Bebamma’s men have come and gone in the past three years, offering only sporadic and inadequate support. To make ends meet she has tried to earn money weaving cotton and carrying cotton bales. A cotton shortage, however ended that source of income. Then she began begging for food to feed herself, her mother, and her 3-year-old daughter, Gangamma, who is malnourished.
Like most devadasi children, Gangamma was delivered at home by a midwife. Despite the high rate of sexually transmitted diseases among these women, few go for any medical treatment Government hospitals are supposed to provide free care, but doctors will often postpone treatment until they receive money. Another reason women hesitate to go to a hospital is that they feel awkward discussing their problems with mostly male doctors, or they simply don’t understand that delaying a hospital visit can result in death.

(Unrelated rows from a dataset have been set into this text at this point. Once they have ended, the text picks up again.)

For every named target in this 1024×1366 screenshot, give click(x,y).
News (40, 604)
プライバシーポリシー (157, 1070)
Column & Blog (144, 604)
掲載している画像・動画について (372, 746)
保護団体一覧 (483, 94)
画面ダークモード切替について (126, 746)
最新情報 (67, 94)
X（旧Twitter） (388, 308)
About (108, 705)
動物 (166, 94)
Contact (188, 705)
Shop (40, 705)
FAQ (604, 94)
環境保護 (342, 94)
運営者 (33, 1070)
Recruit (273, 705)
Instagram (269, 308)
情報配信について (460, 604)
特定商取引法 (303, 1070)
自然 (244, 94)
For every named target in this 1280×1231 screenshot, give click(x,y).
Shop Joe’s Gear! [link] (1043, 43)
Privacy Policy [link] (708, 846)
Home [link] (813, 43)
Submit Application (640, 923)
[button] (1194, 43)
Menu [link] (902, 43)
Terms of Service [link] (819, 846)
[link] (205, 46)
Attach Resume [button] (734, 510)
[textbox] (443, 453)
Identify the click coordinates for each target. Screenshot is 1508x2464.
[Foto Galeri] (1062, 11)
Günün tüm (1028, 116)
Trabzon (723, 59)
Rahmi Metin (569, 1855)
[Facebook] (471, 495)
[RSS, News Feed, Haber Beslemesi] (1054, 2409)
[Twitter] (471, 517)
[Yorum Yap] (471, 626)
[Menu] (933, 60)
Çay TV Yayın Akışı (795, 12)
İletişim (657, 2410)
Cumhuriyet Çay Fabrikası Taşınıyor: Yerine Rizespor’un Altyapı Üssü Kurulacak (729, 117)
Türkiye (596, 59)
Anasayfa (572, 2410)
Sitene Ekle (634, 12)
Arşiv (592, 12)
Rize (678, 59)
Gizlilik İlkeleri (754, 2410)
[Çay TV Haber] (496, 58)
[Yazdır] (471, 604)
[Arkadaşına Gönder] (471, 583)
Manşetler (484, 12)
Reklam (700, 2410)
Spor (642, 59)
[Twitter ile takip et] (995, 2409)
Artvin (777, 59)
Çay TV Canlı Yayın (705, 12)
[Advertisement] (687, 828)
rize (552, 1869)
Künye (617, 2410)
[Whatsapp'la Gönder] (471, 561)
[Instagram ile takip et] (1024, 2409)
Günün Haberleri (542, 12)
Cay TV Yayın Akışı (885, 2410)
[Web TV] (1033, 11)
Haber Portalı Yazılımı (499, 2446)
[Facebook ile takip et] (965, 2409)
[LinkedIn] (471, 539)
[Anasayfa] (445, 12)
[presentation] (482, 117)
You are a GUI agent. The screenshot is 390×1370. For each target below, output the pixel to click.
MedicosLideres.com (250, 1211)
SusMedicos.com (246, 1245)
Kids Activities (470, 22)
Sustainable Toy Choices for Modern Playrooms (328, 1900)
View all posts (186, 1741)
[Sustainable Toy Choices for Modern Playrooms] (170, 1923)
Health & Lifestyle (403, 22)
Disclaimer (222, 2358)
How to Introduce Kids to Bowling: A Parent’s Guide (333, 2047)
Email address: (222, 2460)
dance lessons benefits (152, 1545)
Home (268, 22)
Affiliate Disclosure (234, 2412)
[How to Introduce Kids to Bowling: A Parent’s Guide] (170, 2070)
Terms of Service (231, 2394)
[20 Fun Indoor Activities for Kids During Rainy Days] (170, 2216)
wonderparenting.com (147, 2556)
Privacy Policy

Across from Bebamma’s hut is a government high school that few bother to attend. Next to the school is a small building. The sign out front advertises: "Sahaya Community Development Project". Started by World Vision in 1989, the Sahaya project is one of two programs for devadasi women in this region; the other is a Women in Development program, opened in 1993. The one and-a-half-room office for the Sahaya project, which is slightly bigger than some of the devadasis’ homes, is a door to another world for the women of Bapuji Nagar.
The front room is stark with its unwhitewashed waIls, but it is clean, and a nurse sitting behind a. steel table is neatly dressed. In just 10 months on the job, Nurse J. Paramjyothi, 21, has earned the trust of devadasis who feel comfortable telling their health problems to another woman.
"The overall health problems of the devadasis can be expected to be about the same as those of other child prostitutes," says Dr. Eric Ram, director of International Health for World Vision. "Nearly nine out of 10 girls are dedicated to be devadasis at or before the age of 10. Apart from the physical assault on the body, these girls, and young women also, suffer from psychological trauma and social castigation, which are equally if not more difficult to deal with."
Next to Nurse Paramjyothi is a cupboard stocked with the most commonly needed drugs, which she dispenses to the steady stream of local women who enter the clinic throughout the morning. In the afternoon, she leaves the clinic to visit women and children in their homes to follow up on special cases.
"Diarrhea, cholera, and typhoid infected wounds are very common among the children," the nurse says. "Malaria is also common, because stagnant water and blocked sewage gutters are fertile ground for mosquito breeding."